Problem to work on -> Quote verbatim the span of lines that begins the listing below and closes with the line containing "Screen dimensions: 241x201".

Records for processing ->

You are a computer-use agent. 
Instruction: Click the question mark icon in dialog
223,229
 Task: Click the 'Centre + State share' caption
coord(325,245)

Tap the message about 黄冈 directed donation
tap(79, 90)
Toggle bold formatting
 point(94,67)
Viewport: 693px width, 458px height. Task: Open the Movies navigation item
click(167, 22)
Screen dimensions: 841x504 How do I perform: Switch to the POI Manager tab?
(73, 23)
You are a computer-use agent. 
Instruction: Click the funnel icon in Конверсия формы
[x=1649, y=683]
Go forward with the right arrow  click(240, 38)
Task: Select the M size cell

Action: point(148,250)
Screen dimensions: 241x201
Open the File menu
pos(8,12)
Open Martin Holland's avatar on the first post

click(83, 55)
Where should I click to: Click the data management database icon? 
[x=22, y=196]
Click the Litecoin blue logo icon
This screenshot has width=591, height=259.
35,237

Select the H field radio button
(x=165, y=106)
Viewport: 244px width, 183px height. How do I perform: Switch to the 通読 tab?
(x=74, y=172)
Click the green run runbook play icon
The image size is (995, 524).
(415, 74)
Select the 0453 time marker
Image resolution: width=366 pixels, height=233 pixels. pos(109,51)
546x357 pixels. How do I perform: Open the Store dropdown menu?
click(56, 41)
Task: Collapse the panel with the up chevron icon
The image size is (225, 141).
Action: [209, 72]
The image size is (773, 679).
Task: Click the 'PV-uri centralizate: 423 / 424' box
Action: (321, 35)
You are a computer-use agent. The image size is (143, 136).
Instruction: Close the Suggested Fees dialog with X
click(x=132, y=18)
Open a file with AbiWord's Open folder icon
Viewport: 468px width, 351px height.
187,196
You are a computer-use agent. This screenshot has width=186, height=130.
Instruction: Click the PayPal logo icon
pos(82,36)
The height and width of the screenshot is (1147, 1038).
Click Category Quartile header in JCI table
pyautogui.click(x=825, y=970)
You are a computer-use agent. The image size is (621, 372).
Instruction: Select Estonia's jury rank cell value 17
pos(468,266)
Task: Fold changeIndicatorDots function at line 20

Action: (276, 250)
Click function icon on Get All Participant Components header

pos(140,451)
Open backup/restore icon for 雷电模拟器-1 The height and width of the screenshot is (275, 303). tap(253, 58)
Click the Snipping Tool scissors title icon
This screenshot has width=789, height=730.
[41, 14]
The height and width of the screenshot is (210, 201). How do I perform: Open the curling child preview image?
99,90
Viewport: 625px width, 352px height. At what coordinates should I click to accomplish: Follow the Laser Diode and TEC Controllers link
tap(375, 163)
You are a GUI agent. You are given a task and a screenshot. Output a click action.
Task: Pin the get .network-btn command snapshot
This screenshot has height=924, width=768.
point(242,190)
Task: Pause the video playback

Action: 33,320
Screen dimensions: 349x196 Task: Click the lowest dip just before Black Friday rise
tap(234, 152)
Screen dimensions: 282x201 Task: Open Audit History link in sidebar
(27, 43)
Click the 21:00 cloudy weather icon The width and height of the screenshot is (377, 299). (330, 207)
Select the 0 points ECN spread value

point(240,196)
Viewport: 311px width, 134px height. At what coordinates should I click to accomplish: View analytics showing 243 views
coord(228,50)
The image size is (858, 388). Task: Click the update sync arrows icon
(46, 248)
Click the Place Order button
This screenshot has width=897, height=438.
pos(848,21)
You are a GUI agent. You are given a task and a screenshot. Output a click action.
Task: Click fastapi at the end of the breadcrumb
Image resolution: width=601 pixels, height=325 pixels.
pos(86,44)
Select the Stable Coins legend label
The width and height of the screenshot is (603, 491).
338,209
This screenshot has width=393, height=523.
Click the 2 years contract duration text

Result of this task ->
You are a computer-use agent. 
Instruction: Click the question mark icon in dialog
223,229
 Task: Click the 'Centre + State share' caption
coord(325,245)

Tap the message about 黄冈 directed donation
tap(79, 90)
Toggle bold formatting
 point(94,67)
Viewport: 693px width, 458px height. Task: Open the Movies navigation item
click(167, 22)
Screen dimensions: 841x504 How do I perform: Switch to the POI Manager tab?
(73, 23)
You are a computer-use agent. 
Instruction: Click the funnel icon in Конверсия формы
[x=1649, y=683]
Go forward with the right arrow  click(240, 38)
Task: Select the M size cell

Action: point(148,250)
Screen dimensions: 241x201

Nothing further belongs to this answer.